Monday, February 16, 2009

Athletics- Upper Moon Gorge of the Mekong by Jason Cohen


The group relaxing between rapids.  Photo by LJ Groth.

Under a delicately suspended wooden bridge, 18 kayakers balance on a steep rocky bank in an equally delicate manner.  Welcome to the put in for the Upper Moon Gorge of the Mekong River.  Surrounding the put in are acres of terraced farmland pushing high up the gorge walls.  In the distance these kayakers can see the Mei Li Snow Mountain Range, which makes them seem miniscule in comparison.  Pushing off the banks, World Class Kayak Academy is on a mission to enjoy this mighty river. 

Quinn Connell and Erik Johnson double teaming the first rapid.  Photo by LJ Groth.

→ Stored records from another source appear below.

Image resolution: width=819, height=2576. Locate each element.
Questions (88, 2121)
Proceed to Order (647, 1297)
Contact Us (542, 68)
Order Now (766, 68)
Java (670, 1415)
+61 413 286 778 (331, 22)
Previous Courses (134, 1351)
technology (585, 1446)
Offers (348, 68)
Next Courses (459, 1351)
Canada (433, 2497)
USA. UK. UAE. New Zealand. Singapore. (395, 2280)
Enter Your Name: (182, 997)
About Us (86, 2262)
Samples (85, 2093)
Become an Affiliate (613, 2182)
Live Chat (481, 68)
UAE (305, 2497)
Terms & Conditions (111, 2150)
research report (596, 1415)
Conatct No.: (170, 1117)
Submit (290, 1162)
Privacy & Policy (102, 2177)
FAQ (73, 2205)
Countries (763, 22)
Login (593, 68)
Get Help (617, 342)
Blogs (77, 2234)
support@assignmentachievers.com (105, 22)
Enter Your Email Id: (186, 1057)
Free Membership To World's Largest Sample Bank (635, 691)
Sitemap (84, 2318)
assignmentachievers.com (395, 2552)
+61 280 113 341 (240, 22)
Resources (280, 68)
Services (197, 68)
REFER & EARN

The Moon Gorge of the Mekong River is located in Xidong, Yunnan Province.  World Class is staying in a beautiful wood-crafted guesthouse 45 minutes away from the river’s put in.  However, the take out  is only 10 minutes away.  The students (and some teachers) have been waking up in time for head coach Jesse Shimrock’s brutal but rewarding strength workouts.  Occasionally yoga is lead by assistant coach Susan Hollingsworth or World Class veteran Kristi Murrin.  Yoga is a great way to start off the day, stretching sore muscles and leaving the students relaxed before another epic day of school and kayaking.  In order to fit kayaking into a day with limited sunlight and to still include school, World Class has class until lunch, going kayaking, returning and finishing class before a 7 o’clock dinner.

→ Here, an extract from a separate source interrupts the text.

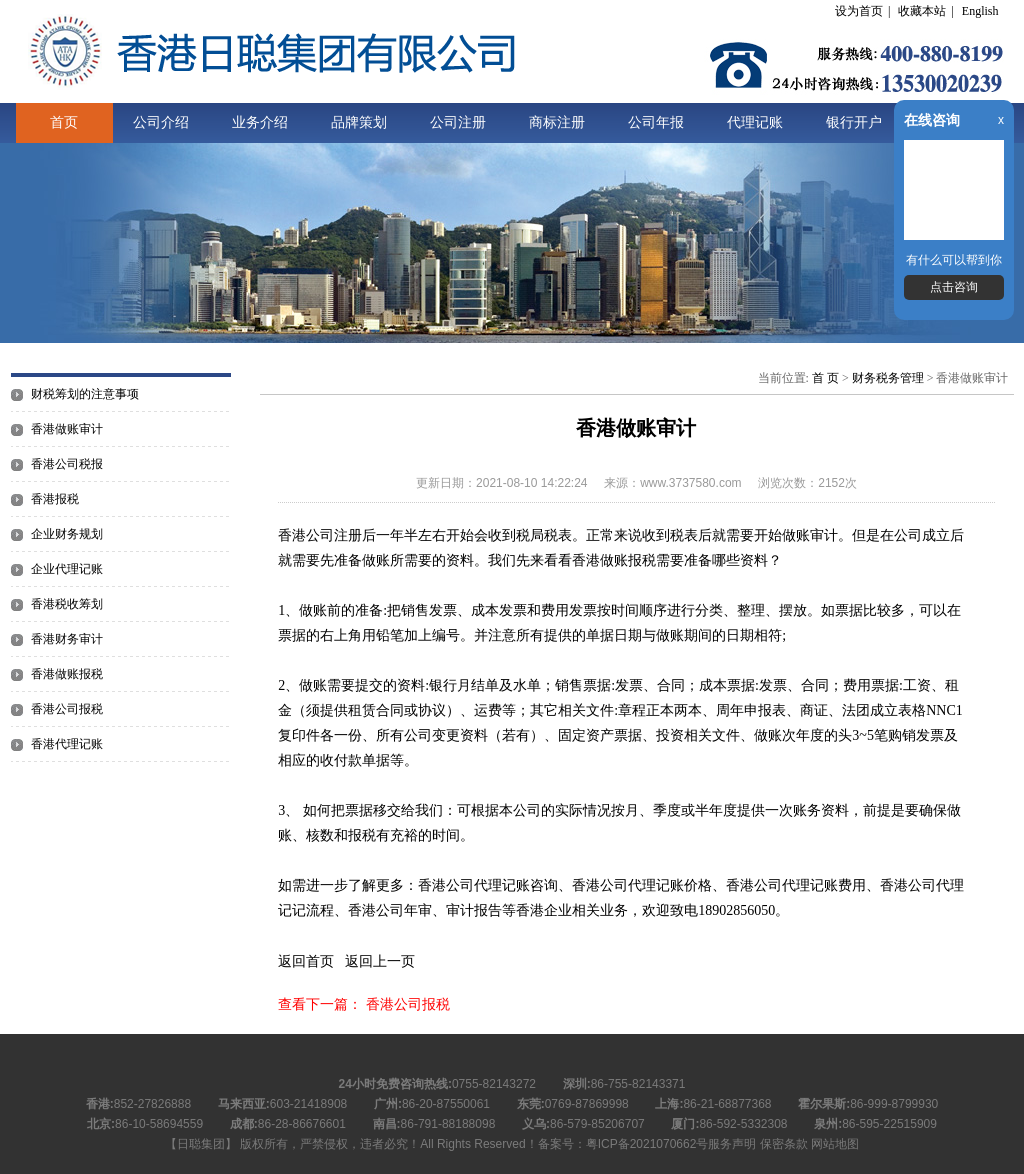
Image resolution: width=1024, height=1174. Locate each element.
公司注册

The Mekong River is commonly known as the large Vietnamese river that was so prominent in the Vietnam War.  This is the same river.  Others may know the river from many dam projects that will be constructed on it in the future.  For the time being, the amazing whitewater is not affected.  Directly after the put in is the largest rapid on the river.  Some of the group has been charging down this rapid, coming out with smiles on their faces.  Others portage it and receive a just amount of excitement from watching others.  After moving through some wave trains comes the next rapid, a super long one that dispenses crashing wave after crashing wave.  Directly after the aforementioned rapid is another similar one, although not as long.  It does have a large hole in the middle, which many people have been playing in. 

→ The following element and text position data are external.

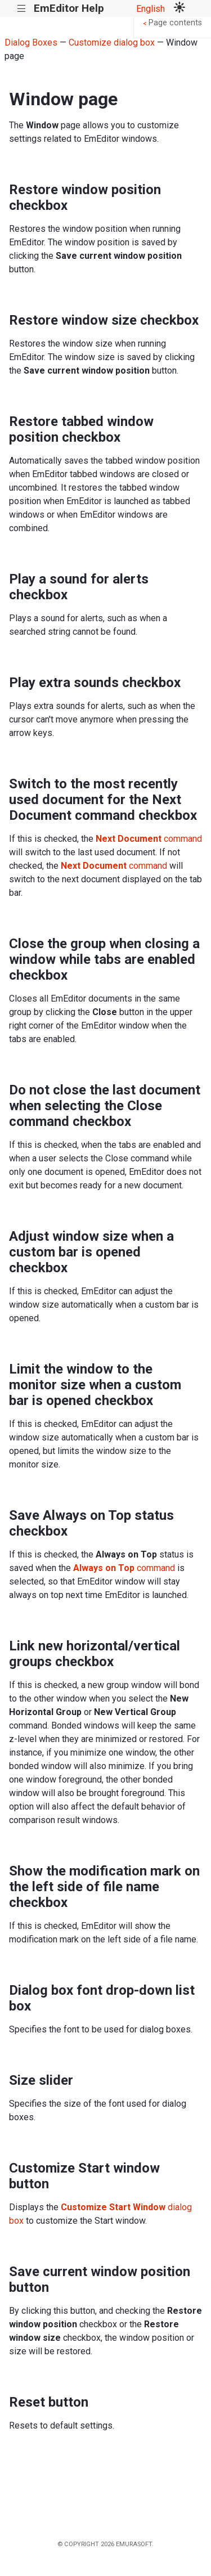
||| (21, 9)
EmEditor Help (69, 8)
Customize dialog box (112, 42)
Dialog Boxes (31, 42)
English (150, 8)
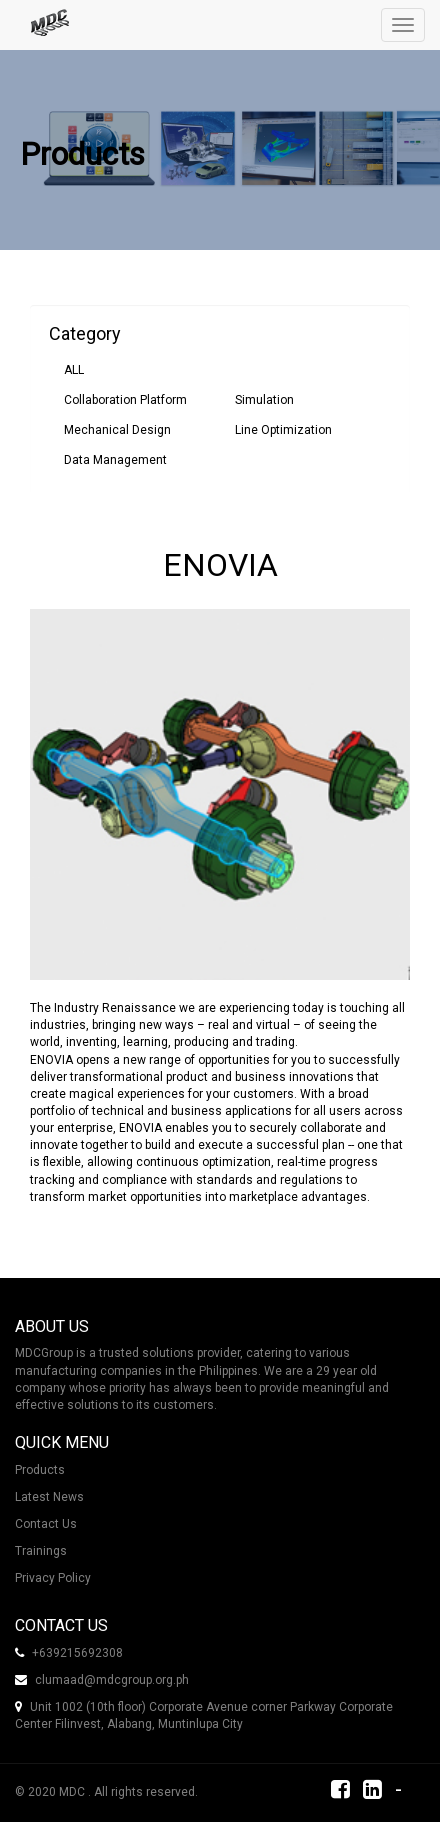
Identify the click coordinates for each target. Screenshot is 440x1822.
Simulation (264, 400)
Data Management (115, 460)
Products (40, 1470)
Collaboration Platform (125, 400)
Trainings (41, 1551)
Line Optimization (283, 430)
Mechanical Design (117, 430)
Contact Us (46, 1524)
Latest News (49, 1497)
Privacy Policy (53, 1578)
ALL (74, 370)
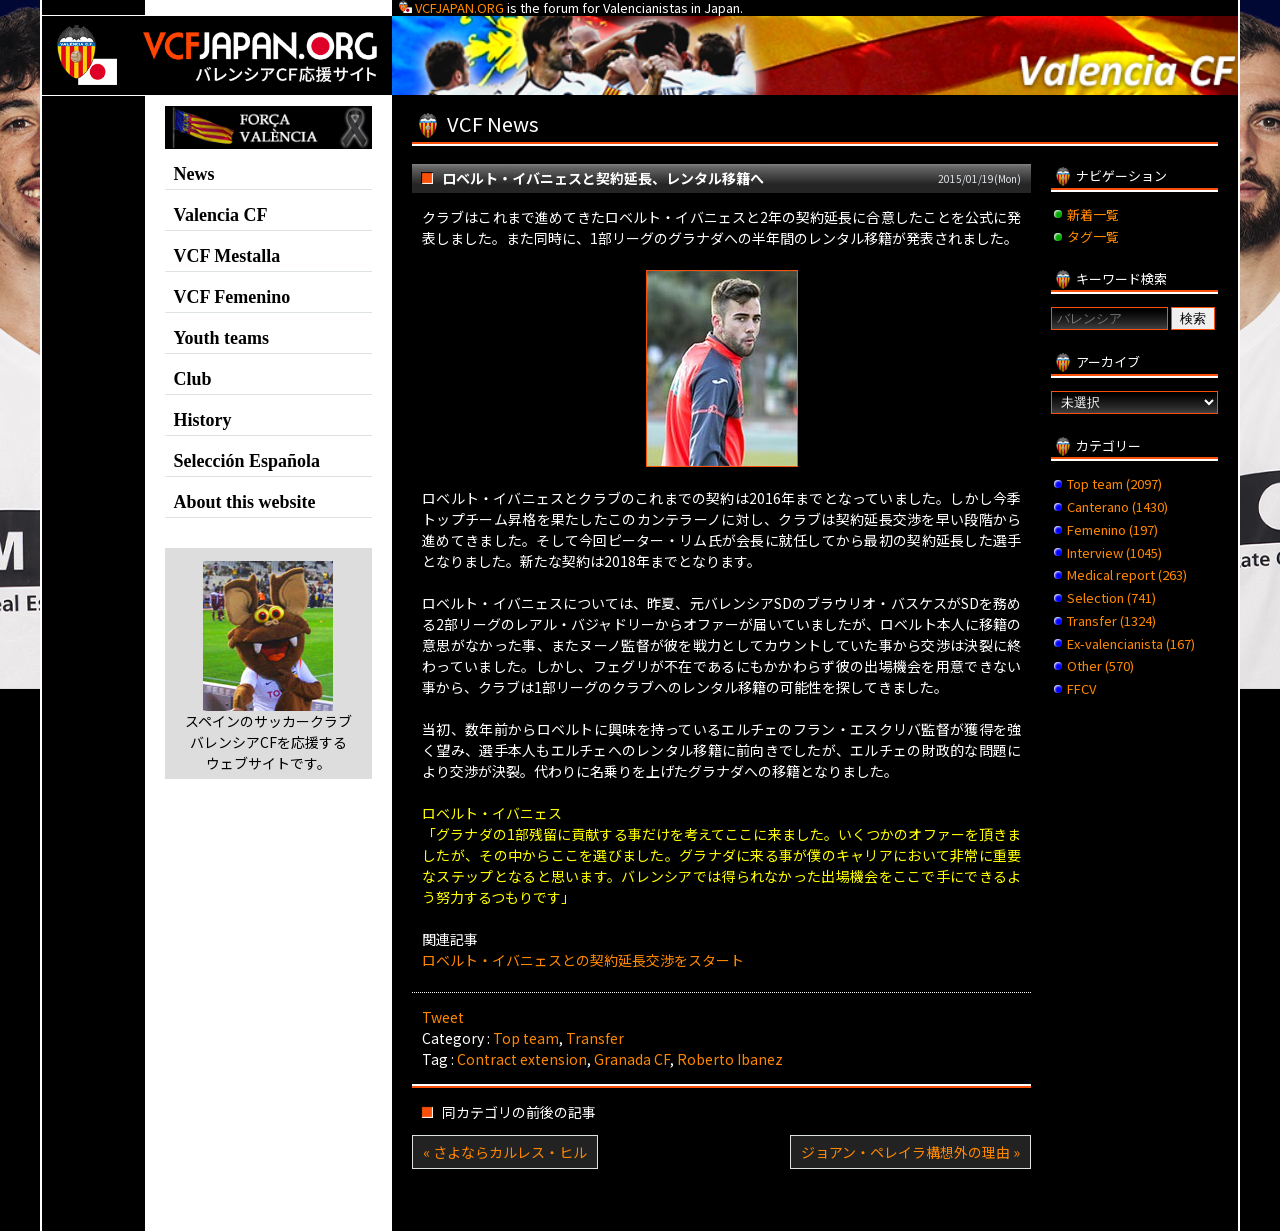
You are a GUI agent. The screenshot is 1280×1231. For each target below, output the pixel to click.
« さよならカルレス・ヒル (505, 1152)
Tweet (443, 1017)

Ben Hurd throwin' down above S-turn.  Photo by LJ Groth.

Around the next bend comes, yes you guessed it, another rapid.  This one is different though.  So different, it’s not even possible to run.  World Class gets out of their boats and walks past this rapid, keeping their feet dry.  This rapid possesses a hole of massive proportions that no kayaker in their right mind would want to go into (except Ivan).  Staring at this rapid for a moment makes boaters feel a surge of respect for the many CFS the Mekong constantly rushes through itself.  There is one major rapid left, and it goes by the name of S-Turn.  No, not the famous S-Turn of the Alseseca River in Mexico; this one has way more power and volume.  S-Turn has a great play-hole at the beginning, which many people have been taking full advantage of for looping practice.  After that there are two possible lines.  One is to go straight down the center, charging through two diagonal holes.  This line has been very popular.  The other line is to ferry hard over to river right.  This move will take the kayaker to a large green tongue, which shoots out to the pool of flatwater below.  Either line is challenging, exciting, and most importantly, fun. 

Some smaller rapids follow, but soon enough World Class is at the take out.  It isn’t very often that river runners are able to take out in a pine forest leading up to a Buddhist monastery.  Bus and truck waiting, World Class scurries back to their guesthouse to finish off a day of school.  Mission successful, World Class! Another river to add to the old quiver.